Highlights From Gov. Lynch's State Of The State Address
New Hampshire Gov. John Lynch told lawmakers of the need for a constitutional amendment for education funding during his state of the state address.
He says the state needs more flexibility to direct more aid to communities and children with the greatest need.
“I remain committed to working with any legislator who shares the goal of an amendment that allows us to target state education aid and affirms the state’s responsibility to our schools. And I will oppose an amendment that would allow the state to abandon its responsibility for education our children,” Gov. Lynch said.
He also stressed the need for a reformed school building aid program.
“I support legislation that will establish a building aid budget, prioritize projects, and increase the match available to school districts with the greatest need,” he said.
The Governor criticized the most recent budget cuts to the state’s public colleges and universities which reduced funding by half. “This is exactly the type of shortsighted reduction that undermines our economic strategy and jeopardizes our vitality for years to come,” he added. “The reduction hurt New Hampshire students and families struggling to pay tuition, said Gov. Lynch.
The Governor also touted the state’s low high school dropout rates, but urged a reexamination of cuts to the dropout prevention programs.
Jobs and the Economy
The Governor touted his “New Hampshire Working” program that provides six weeks of on-the job-training for people collecting unemployment.
He expressed the need to create a highly skilled work force to bring back New Hampshire’s manufacturing sector.
He praised the stimulus-funded Green Launching Pad, which he says has launched 11 companies in the state.
The Governor criticized the legislature for cutting the tobacco tax by 10-cents.
“Already tobacco revenues are running $13 million below last year.” he said. “The cut in the tobacco tax was nonsensical; it would have been better spent on our community college and university system.”

> _Input data_:

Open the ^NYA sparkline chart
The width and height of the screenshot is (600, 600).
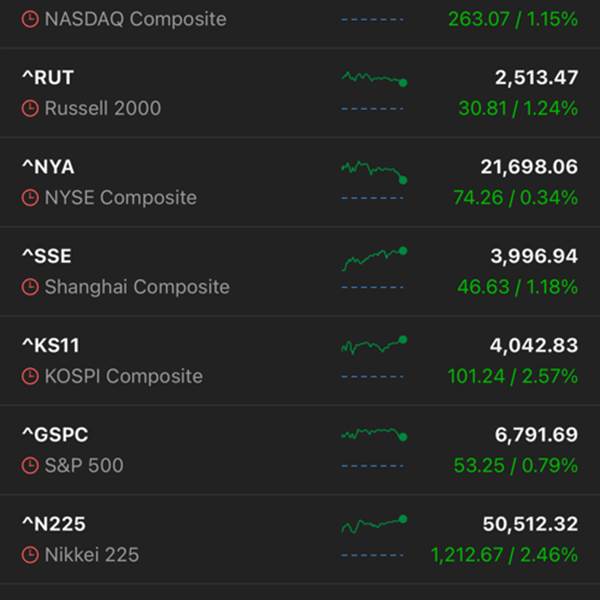373,170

> _Requirement_: Pick up the summary of Gov. Lynch's State of the State address after its final sentence and continue it.

> _Your response_:
Gov. Lynch called for the widening of Interstate 93. He said delaying it hurts the citizens who must commute, the businesses that depend on it for transporting goods, and the tourism industry.
He urged legislators once again to provide the money needed to complete the $365 million project. “Not only did the Legislature not act on Interstate 93 funding, it cut overall highway fund revenue by $90 million,” he said. Gov. Lynch urged the legislature to come together and show the necessary political will to complete the widening by 2016.
Gov. Lynch said the problem with health care in our country is “not that we don’t spend enough money. We are not just spending it efficiently.”
He touted his Citizens Health Initiative and a medical home pilot, which pays providers a small monthly fee so that they can spend time managing and coordinating the care of their patients.
Gov. Lynch says the state should create its own health insurance exchange so the federal government does not do it for the state.
“A well-designed health insurance exchange can make it easier for businesses to compare and obtain affordable health insurance,” said Gov. Lynch.
Among other topics, Gov. Lynch said he opposes expanded gambling. He also told lawmakers that the recent rash of gun legislation is undermining public safety.